At first thought, the average person does not realize the scope of the words “questioned document.”  One envisions a signature on a will, a check, or a contract.  Only after careful consideration does he realize that a typewritten letter, dollar bill, postage stamp, gas station receipt, airline ticket, and even the brand on the side of a cow roaming the range can be a “questioned document.”  In the broadest, all-encompassing terms, a document is any fixed method of communication between one individual and another.  Quite simply then, a questioned document is one in which a document in its entirety, or in part, is subject to question as to authenticity and/or origin.

The examinations required to answer those questions may be complex, encompassing the method in which the document was created, the ink or machine printing upon it, the date it was written, the company responsible for the document’s production, what sequence it was written in, and finally, the identification of the author.  The examiner may first have to restore the item after it has been burned, altered, obliterated or torn.

Sixty or seventy years ago, handwriting, inks and papers, typewriting, machine copying, counterfeiting, commercial printing processes, and analytical instruments for the examination of questioned documents were comparatively simple.  The post World War II era brought on a remarkable proliferation of new inks, writing implements and papers, novel typewriting systems, new printing techniques and an explosion in the numbers and types of copying machines.  This was then followed by a tidal wave of computers and related software, scanners, high-speed printers and facsimile machines.  These have revolutionized the production, transmission and storage of both office and personal documents.  This, in turn, has caused dramatic broadening of not only document problems, but techniques and instrumentation utilized by the contemporary document examiner.

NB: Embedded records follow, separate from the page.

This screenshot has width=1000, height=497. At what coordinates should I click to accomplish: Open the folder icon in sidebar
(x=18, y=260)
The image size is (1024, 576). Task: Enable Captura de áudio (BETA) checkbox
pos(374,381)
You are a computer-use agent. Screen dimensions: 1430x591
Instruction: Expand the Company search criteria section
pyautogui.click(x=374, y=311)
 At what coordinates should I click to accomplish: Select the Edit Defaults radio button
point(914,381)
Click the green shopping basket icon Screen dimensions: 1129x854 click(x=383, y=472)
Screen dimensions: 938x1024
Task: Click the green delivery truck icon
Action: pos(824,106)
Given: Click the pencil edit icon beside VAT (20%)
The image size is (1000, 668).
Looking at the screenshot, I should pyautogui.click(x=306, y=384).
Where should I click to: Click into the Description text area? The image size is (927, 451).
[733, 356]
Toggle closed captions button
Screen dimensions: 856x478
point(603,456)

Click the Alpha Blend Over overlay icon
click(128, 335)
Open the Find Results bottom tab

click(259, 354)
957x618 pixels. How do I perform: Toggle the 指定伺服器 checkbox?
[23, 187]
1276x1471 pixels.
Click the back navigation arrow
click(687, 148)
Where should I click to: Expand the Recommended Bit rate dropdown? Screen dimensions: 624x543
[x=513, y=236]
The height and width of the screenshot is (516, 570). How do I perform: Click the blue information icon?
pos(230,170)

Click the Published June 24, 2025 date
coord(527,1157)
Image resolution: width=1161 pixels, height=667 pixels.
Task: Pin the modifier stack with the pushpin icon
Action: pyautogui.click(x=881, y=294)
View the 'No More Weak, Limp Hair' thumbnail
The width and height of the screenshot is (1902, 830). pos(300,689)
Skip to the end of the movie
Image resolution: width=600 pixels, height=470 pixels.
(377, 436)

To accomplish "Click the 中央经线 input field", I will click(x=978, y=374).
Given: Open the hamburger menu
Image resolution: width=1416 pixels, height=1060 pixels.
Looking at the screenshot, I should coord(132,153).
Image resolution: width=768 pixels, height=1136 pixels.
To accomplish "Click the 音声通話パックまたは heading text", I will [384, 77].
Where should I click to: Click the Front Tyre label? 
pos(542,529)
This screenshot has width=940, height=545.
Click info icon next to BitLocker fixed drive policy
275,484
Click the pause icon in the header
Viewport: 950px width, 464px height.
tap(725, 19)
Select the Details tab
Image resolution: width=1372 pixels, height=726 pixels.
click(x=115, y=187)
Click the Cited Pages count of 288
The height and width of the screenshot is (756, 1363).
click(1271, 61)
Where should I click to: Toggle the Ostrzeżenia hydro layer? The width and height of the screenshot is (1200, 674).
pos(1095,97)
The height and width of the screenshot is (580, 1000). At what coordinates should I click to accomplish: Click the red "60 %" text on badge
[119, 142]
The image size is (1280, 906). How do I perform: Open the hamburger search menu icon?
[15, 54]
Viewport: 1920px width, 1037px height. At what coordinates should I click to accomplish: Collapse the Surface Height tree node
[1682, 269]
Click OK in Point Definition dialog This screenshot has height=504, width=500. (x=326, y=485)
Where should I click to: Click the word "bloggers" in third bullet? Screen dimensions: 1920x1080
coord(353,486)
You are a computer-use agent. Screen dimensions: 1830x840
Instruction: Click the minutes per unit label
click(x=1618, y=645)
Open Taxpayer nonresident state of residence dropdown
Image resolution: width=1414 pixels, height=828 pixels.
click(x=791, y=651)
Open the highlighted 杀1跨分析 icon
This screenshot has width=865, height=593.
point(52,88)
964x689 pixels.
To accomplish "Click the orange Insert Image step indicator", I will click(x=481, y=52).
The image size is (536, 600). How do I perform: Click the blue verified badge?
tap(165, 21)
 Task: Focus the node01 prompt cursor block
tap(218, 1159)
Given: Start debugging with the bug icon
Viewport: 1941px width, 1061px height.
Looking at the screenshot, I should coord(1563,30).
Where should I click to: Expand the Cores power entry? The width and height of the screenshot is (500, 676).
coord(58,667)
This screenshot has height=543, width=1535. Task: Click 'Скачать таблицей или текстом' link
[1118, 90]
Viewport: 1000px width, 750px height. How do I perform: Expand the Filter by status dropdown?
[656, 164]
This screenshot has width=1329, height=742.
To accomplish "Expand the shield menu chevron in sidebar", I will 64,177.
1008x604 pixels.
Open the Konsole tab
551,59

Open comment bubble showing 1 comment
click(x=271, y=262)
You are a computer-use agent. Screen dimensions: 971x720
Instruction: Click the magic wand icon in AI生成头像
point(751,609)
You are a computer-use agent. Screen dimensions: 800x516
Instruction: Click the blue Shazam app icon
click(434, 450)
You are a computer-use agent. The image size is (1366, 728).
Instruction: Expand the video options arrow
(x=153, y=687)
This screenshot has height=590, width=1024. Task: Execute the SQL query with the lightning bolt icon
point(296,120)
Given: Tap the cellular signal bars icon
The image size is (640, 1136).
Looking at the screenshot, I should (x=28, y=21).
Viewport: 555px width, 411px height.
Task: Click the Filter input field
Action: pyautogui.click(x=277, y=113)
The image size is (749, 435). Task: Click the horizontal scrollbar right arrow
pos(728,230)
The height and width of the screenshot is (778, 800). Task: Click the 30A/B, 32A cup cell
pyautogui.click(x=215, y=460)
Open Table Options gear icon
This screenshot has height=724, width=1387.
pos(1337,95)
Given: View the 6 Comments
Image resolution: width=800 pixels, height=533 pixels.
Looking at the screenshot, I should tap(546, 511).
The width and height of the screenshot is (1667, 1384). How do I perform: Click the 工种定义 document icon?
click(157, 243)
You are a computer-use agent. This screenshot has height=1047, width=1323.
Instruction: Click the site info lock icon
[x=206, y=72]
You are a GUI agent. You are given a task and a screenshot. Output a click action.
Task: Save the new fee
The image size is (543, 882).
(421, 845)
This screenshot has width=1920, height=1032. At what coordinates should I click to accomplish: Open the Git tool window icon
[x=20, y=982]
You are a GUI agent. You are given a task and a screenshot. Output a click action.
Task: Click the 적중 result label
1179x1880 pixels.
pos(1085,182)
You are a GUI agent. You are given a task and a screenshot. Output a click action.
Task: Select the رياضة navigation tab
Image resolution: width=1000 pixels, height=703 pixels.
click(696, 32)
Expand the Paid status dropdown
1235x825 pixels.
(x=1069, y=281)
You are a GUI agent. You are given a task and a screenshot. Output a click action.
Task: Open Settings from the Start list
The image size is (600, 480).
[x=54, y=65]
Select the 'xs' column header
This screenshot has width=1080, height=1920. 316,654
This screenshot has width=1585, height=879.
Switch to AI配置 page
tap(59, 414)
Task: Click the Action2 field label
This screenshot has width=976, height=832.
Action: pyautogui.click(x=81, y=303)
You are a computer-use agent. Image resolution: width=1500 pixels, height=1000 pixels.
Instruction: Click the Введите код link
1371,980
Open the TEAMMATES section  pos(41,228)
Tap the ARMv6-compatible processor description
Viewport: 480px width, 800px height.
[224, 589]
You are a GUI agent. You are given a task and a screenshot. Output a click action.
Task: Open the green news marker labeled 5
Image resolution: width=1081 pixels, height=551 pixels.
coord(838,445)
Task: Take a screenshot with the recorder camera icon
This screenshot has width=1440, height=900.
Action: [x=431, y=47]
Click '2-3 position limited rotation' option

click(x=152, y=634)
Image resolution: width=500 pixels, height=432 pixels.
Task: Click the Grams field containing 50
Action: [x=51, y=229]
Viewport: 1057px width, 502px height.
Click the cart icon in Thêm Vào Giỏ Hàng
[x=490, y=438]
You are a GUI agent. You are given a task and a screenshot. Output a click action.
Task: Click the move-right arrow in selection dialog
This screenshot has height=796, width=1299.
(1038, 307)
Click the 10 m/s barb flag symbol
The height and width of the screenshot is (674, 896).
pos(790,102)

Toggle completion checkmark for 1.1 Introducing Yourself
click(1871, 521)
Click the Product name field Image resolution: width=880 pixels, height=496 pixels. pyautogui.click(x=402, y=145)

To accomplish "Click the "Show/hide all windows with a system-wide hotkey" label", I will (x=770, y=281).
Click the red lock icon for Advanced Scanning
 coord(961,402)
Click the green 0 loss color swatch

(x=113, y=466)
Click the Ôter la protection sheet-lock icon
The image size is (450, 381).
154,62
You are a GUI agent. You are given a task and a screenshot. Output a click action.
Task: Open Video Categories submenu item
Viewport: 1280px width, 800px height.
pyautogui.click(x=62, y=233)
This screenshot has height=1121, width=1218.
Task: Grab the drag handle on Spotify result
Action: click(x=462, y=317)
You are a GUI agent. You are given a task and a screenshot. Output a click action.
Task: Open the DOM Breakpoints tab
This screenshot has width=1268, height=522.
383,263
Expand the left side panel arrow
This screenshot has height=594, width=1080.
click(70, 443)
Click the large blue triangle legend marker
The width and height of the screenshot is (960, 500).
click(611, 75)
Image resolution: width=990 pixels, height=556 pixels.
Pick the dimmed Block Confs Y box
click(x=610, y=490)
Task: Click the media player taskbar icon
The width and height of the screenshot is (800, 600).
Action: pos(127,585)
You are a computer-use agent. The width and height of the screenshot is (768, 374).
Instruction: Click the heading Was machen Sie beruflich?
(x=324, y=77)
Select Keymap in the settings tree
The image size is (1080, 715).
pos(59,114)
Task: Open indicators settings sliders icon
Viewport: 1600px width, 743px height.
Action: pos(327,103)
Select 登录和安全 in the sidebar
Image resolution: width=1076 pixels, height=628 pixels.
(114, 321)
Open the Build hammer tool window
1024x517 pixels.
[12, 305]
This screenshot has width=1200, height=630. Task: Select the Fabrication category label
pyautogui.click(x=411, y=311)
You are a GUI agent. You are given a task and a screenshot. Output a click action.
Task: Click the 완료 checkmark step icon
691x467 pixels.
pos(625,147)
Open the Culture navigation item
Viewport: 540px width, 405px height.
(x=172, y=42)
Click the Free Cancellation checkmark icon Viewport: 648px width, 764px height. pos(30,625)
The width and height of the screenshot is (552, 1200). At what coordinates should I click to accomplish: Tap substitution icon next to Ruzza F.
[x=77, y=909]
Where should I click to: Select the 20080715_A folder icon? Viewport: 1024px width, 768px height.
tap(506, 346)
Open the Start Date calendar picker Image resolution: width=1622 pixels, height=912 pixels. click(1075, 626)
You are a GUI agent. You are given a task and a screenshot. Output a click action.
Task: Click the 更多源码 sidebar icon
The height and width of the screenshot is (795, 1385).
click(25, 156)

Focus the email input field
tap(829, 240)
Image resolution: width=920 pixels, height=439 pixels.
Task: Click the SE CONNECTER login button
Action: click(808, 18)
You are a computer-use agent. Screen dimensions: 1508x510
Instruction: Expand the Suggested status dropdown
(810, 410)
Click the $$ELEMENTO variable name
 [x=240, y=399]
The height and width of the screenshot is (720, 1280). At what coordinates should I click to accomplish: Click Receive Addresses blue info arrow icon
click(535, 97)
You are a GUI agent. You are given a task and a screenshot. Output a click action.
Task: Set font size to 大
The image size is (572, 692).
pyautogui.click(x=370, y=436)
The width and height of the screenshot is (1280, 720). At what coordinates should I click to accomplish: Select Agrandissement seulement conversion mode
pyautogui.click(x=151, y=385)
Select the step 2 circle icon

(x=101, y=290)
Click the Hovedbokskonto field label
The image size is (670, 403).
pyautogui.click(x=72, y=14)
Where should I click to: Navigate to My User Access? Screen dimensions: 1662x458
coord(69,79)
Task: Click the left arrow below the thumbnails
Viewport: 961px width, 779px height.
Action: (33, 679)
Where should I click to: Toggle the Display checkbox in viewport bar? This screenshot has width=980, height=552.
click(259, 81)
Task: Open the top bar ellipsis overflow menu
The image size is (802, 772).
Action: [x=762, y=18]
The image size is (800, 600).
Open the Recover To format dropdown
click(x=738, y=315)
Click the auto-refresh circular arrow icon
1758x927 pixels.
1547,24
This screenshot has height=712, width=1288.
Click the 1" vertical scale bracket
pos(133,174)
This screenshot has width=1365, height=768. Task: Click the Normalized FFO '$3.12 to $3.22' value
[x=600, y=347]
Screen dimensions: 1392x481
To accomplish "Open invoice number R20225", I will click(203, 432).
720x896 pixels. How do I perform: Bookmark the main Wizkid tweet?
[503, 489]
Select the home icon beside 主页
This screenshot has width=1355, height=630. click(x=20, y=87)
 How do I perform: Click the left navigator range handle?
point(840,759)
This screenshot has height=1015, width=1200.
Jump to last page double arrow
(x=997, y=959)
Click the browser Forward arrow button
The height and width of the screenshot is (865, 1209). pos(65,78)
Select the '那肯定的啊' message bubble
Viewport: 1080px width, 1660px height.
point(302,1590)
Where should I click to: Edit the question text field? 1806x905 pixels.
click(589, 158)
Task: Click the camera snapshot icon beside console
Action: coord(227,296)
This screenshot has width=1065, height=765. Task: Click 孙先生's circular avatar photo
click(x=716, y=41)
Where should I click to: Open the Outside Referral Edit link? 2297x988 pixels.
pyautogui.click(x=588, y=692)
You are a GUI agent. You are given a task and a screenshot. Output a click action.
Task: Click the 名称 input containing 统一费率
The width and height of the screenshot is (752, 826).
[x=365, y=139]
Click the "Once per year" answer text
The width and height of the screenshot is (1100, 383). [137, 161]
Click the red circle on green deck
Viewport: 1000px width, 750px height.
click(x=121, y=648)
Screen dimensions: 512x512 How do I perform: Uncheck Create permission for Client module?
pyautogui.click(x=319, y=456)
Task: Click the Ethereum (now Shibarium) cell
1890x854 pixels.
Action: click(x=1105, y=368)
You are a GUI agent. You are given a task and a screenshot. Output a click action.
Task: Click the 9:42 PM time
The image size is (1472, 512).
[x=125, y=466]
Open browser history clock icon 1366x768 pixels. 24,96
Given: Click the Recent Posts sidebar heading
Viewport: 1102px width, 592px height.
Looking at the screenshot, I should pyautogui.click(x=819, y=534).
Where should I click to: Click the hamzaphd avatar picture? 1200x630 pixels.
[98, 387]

One can correctly surmise that the crimes of forgery and document alteration have developed parallel to these aforementioned advancements.  Often during the commission of a crime, a paper trail consisting of handwriting, machine printing, or other documentary evidence may become a by-product or even the main resource of the endeavor.

Anonymous notes, forgeries, embezzlements, altered documents, threatening letters, extortion requests and kidnapping demands are the active portion of many criminal and fraudulent activities. This questioned document evidence not only becomes trial evidence, but may first, after examination, actually contain the elements necessary to reveal the perpetrator.